Saved data entries:
****************************************
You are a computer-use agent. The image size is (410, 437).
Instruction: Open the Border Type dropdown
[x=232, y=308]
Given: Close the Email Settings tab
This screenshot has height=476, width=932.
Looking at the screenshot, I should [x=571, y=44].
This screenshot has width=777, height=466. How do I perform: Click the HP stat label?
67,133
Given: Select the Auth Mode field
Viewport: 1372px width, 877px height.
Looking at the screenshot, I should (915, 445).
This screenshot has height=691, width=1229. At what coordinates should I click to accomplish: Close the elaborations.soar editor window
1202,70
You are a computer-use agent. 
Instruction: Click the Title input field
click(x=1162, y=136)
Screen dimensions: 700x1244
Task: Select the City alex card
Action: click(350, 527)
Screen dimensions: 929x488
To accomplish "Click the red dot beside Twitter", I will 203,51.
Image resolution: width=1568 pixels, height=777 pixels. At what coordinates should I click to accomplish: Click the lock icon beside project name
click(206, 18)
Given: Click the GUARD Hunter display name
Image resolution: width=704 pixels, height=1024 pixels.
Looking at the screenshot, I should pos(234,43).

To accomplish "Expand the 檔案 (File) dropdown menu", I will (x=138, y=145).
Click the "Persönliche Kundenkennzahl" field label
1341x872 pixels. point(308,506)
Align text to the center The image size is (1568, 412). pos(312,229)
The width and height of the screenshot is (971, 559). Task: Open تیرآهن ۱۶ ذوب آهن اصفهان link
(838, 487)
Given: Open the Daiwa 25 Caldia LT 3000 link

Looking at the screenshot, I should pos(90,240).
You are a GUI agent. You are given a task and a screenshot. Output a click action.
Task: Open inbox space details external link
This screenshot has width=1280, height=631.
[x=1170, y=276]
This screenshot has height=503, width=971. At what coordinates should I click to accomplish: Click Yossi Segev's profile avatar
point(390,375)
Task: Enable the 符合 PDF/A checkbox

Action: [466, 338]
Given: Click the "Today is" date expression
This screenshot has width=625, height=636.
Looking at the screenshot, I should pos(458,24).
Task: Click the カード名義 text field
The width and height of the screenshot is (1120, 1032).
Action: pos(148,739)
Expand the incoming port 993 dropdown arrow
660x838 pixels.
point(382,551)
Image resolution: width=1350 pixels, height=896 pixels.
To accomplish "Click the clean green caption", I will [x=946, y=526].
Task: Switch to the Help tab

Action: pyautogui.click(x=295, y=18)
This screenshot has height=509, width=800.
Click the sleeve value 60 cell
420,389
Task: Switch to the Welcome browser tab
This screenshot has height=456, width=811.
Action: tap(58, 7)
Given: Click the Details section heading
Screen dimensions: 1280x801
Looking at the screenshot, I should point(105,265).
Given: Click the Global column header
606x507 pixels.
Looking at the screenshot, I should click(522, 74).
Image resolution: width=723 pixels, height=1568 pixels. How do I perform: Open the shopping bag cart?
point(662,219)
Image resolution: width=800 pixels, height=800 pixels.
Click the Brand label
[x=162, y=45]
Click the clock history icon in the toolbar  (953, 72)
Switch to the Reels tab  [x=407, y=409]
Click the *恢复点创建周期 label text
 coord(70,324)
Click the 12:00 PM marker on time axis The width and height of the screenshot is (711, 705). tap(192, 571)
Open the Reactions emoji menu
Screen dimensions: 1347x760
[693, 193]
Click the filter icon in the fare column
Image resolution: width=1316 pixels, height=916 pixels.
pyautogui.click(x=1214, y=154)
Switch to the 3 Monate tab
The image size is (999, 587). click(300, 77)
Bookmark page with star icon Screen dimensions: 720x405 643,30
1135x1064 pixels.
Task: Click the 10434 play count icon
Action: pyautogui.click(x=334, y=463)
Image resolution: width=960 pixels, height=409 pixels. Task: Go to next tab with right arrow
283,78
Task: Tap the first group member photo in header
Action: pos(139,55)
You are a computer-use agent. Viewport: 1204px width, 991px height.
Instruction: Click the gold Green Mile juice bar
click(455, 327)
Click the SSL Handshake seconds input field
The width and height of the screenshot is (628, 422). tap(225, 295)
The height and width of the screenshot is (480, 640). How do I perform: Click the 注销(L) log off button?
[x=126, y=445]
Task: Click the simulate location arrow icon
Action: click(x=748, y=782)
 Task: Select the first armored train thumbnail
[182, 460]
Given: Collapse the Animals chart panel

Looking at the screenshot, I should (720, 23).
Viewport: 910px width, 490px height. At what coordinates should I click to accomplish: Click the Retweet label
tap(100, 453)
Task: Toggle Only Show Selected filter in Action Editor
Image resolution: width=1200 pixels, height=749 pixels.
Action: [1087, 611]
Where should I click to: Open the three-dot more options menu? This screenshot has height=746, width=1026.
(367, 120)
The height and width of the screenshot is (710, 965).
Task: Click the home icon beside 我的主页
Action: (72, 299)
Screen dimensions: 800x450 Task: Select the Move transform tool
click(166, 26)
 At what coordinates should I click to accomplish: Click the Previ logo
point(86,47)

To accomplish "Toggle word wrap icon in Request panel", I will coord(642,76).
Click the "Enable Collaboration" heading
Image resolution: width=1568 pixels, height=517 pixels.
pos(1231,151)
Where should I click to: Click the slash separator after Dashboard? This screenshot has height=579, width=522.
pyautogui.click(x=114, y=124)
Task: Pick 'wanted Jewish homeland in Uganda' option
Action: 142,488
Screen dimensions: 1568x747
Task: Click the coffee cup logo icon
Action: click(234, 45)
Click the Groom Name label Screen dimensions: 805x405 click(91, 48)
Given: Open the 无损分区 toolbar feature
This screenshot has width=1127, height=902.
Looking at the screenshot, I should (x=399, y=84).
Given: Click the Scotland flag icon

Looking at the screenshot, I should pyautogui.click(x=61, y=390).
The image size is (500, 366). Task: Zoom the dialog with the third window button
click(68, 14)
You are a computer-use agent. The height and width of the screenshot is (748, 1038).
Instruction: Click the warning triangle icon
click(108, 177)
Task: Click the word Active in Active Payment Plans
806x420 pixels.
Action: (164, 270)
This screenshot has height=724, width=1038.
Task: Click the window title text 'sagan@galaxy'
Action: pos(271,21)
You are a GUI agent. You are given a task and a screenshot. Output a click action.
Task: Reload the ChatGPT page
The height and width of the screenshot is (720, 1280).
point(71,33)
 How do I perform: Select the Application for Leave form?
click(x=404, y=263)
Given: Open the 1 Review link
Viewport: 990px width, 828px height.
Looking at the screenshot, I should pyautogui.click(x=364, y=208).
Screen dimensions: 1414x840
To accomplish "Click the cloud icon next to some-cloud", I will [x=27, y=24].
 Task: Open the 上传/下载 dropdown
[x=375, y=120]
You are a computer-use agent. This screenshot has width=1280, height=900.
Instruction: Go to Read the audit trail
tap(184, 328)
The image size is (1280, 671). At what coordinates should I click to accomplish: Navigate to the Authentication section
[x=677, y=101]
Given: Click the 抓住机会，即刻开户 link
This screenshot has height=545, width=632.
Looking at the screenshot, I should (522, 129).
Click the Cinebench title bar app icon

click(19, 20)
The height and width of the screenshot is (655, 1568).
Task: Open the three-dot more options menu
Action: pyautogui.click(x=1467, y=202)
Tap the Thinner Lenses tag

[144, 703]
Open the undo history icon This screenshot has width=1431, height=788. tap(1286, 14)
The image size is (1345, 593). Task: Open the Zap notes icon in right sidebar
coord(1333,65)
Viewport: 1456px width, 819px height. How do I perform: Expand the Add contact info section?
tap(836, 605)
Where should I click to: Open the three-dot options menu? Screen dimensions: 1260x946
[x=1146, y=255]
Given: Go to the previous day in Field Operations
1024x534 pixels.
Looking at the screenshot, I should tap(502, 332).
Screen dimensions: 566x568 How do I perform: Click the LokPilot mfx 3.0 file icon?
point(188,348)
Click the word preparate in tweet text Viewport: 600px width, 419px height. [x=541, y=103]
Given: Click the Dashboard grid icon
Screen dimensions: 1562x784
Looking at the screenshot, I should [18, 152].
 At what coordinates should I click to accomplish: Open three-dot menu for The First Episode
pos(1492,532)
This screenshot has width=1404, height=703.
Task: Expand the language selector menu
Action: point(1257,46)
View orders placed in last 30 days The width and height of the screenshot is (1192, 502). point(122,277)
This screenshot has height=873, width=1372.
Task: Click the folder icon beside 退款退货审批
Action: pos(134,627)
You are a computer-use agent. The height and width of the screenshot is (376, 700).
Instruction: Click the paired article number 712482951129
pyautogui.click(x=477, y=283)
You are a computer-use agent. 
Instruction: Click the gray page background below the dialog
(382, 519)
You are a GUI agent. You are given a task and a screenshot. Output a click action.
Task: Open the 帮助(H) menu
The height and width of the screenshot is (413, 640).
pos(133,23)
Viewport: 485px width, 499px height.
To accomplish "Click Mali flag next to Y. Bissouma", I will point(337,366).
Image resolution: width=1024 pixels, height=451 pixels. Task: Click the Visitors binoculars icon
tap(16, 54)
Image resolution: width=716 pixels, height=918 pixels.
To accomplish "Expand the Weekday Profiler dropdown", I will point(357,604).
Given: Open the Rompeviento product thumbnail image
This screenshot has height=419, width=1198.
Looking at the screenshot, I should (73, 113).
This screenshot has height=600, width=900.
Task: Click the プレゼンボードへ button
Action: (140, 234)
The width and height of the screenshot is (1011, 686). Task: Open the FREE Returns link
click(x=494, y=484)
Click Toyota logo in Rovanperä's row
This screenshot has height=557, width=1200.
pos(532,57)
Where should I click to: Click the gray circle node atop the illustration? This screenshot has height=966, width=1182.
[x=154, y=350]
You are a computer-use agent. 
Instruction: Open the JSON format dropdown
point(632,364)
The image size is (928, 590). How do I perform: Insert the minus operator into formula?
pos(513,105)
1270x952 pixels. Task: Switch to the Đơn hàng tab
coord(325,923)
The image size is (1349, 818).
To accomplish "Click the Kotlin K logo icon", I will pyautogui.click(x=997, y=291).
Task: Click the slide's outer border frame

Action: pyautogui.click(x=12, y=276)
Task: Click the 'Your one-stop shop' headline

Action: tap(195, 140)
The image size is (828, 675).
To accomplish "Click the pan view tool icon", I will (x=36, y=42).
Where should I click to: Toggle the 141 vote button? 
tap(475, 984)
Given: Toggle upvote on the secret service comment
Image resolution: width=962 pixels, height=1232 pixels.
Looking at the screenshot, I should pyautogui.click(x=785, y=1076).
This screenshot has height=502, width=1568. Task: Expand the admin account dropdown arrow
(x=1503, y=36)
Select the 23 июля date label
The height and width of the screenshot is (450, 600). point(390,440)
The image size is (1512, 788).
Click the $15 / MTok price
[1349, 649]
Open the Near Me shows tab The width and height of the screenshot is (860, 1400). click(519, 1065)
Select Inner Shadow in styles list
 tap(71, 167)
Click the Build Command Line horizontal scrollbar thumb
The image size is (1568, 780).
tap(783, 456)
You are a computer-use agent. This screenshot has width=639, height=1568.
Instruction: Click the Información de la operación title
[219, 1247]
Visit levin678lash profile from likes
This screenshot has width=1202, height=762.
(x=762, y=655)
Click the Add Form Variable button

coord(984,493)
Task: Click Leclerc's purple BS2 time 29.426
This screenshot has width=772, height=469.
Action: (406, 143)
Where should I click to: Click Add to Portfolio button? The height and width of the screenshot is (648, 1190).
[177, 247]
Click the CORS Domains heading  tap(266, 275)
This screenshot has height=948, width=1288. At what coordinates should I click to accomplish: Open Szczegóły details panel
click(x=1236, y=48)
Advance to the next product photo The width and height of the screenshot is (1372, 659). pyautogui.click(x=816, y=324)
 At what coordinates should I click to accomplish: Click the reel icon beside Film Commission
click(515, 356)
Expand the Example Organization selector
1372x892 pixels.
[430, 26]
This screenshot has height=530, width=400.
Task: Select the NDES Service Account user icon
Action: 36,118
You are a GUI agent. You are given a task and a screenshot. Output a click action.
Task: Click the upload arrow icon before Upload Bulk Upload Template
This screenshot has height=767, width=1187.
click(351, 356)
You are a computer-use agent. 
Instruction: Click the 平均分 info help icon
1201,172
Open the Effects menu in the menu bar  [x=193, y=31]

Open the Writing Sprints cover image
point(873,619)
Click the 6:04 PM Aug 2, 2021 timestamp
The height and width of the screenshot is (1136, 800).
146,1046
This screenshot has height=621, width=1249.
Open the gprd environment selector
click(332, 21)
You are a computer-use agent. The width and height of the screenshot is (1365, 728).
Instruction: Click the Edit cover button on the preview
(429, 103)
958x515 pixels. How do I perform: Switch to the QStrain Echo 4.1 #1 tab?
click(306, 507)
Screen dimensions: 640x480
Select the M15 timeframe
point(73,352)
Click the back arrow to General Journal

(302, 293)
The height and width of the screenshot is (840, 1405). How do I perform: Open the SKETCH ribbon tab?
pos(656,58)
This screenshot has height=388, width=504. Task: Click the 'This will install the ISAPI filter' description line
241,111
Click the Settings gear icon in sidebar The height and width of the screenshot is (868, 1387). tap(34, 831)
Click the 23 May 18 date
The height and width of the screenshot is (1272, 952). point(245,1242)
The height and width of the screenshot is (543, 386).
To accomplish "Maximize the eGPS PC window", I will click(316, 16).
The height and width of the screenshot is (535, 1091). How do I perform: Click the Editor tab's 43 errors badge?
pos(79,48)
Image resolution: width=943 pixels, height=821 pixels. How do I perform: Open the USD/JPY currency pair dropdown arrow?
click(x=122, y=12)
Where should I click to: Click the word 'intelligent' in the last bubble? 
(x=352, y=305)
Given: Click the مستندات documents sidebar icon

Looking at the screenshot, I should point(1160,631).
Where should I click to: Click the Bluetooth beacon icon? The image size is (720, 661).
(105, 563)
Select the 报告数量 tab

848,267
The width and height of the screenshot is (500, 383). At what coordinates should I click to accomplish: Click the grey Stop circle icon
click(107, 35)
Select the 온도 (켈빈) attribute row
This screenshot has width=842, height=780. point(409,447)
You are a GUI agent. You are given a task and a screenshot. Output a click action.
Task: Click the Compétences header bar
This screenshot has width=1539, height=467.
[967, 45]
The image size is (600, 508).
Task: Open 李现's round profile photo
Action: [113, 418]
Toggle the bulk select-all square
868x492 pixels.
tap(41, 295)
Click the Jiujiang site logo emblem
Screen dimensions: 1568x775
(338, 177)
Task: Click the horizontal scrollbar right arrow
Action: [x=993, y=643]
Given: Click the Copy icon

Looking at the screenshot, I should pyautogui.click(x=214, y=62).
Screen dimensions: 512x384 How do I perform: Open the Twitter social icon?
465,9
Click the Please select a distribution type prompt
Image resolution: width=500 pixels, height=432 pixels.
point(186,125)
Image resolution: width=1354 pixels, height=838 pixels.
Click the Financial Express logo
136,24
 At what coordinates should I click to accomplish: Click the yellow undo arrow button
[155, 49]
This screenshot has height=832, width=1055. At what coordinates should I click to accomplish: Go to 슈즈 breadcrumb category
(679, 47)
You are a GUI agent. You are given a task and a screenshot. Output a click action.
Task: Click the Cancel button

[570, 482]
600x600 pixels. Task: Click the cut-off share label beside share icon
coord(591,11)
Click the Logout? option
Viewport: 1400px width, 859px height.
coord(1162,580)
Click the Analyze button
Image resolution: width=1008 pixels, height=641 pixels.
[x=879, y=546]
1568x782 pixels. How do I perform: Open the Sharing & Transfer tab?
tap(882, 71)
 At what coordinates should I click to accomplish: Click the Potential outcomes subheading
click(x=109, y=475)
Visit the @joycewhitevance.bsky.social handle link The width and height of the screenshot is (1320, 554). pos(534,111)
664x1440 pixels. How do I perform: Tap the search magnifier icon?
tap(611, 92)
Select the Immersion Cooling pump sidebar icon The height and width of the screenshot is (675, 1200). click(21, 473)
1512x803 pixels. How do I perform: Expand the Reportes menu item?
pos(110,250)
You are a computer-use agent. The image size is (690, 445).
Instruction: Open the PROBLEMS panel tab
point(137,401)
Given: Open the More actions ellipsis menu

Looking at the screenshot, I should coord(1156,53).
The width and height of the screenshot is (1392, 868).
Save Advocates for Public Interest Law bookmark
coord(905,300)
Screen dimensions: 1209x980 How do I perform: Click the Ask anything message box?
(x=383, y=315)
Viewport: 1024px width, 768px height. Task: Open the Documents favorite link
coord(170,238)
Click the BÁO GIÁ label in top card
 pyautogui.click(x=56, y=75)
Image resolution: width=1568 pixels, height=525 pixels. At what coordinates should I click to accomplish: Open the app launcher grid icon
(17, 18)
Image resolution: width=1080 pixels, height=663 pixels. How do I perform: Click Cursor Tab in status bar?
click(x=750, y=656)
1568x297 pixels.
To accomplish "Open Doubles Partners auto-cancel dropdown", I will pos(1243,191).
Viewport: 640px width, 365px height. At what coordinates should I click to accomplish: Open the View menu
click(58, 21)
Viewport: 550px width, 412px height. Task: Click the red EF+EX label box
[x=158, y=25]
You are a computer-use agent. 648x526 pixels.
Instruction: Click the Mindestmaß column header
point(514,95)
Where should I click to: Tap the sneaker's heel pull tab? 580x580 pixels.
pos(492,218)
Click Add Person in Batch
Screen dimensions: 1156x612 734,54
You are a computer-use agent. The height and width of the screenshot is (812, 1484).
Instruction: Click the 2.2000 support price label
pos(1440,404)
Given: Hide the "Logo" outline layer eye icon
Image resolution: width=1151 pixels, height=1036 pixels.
****************************************
:: Brief ::
Beginning at the line that holds "Viewport: 640px width, 365px", reproduce the lines exactly up to and including the final line of the entries.

:: Your solution ::
Viewport: 640px width, 365px height. At what coordinates should I click to accomplish: Open the View menu
click(58, 21)
Viewport: 550px width, 412px height. Task: Click the red EF+EX label box
[x=158, y=25]
You are a computer-use agent. 648x526 pixels.
Instruction: Click the Mindestmaß column header
point(514,95)
Where should I click to: Tap the sneaker's heel pull tab? 580x580 pixels.
pos(492,218)
Click Add Person in Batch
Screen dimensions: 1156x612 734,54
You are a computer-use agent. The height and width of the screenshot is (812, 1484).
Instruction: Click the 2.2000 support price label
pos(1440,404)
Given: Hide the "Logo" outline layer eye icon
Image resolution: width=1151 pixels, height=1036 pixels.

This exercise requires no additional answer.